Quid de l'actuel Haut Conseil à l'intégration ?
Créé en 1989 par Michel Rocard, alors Premier ministre, cet organisme avait pour mission de «donner son avis et de faire toute proposition utile, à la demande du Premier ministre, sur l'ensemble des questions relatives à l'intégration des résidents étrangers ou d'origine étrangère». Mais il a au fil du temps perdu de son pouvoir et de son indépendance. Membre du HCI de 1996 à 2002, Patrick Weil parle même «d'une captation présidentielle»,développée sous Jacques Chirac et renforcée sous l'ère de Nicolas Sarkozy. Depuis plusieurs années, le Haut Conseil à l'intégration s'était d'ailleurs beaucoup recentré sur sa mission laïcité, en multipliant des rapports très alarmistes sur la question de l'islam en France. Depuis décembre 2012, le HCI est en état de quasi-mort cérébrale, les mandats de ses membres n'ayant pas été renouvelés. Son sort est aujourd'hui entre les mains de Matignon. Le rapport sur l'intégration du conseiller d'Etat Thierry Tuot, remis au Premier ministre en février, qui doit servir de base aux futures propositions sur la politique d'intégration du gouvernement, préconise une «refonte» du Haut Conseil à l'intégration. «Refonte» étant un doux euphémisme, puisque Thierry Tuot précise qu'il faudrait changer son nom, sa composition, son budget et ses missions.
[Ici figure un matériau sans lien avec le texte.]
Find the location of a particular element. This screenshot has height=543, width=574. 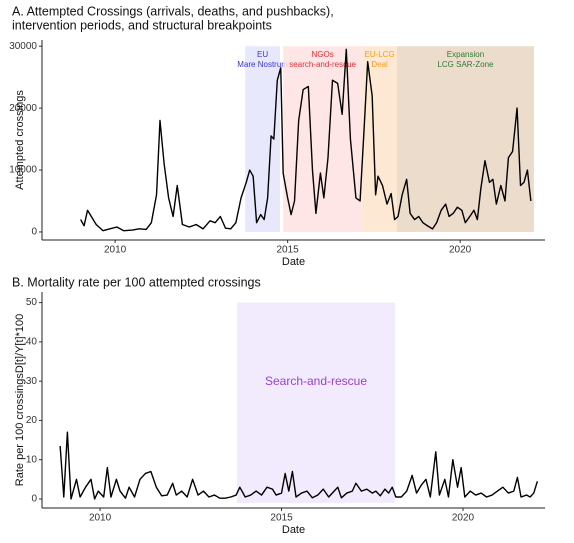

De son côté, Claude Bartolone s'est déjà prononcé pour une «suppression» pure et simple du HCI, qu'il range dans la catégorie des «comités Théodule», inefficaces et coûteux.
Une guerre Bartolone-Valls sur fond d'immigration ?
Le président de l'Assemblée nationale s'en défend, le futur office étant d'abord présenté comme un renforcement du rôle du Parlement sur ces questions. Reste que la différence d'approche politique sur ces questions entre les deux hommes est de plus en plus criante. Lors de l'épisode Léonarda, Claude Bartolone avait été un des premiers à réagir contre l'expulsion de l'adolescente dans un tweet. L'élu de Seine-Saint-Denis rappelait que la gauche «ne saurait transiger avec les valeurs, sous peine de perdre son âme».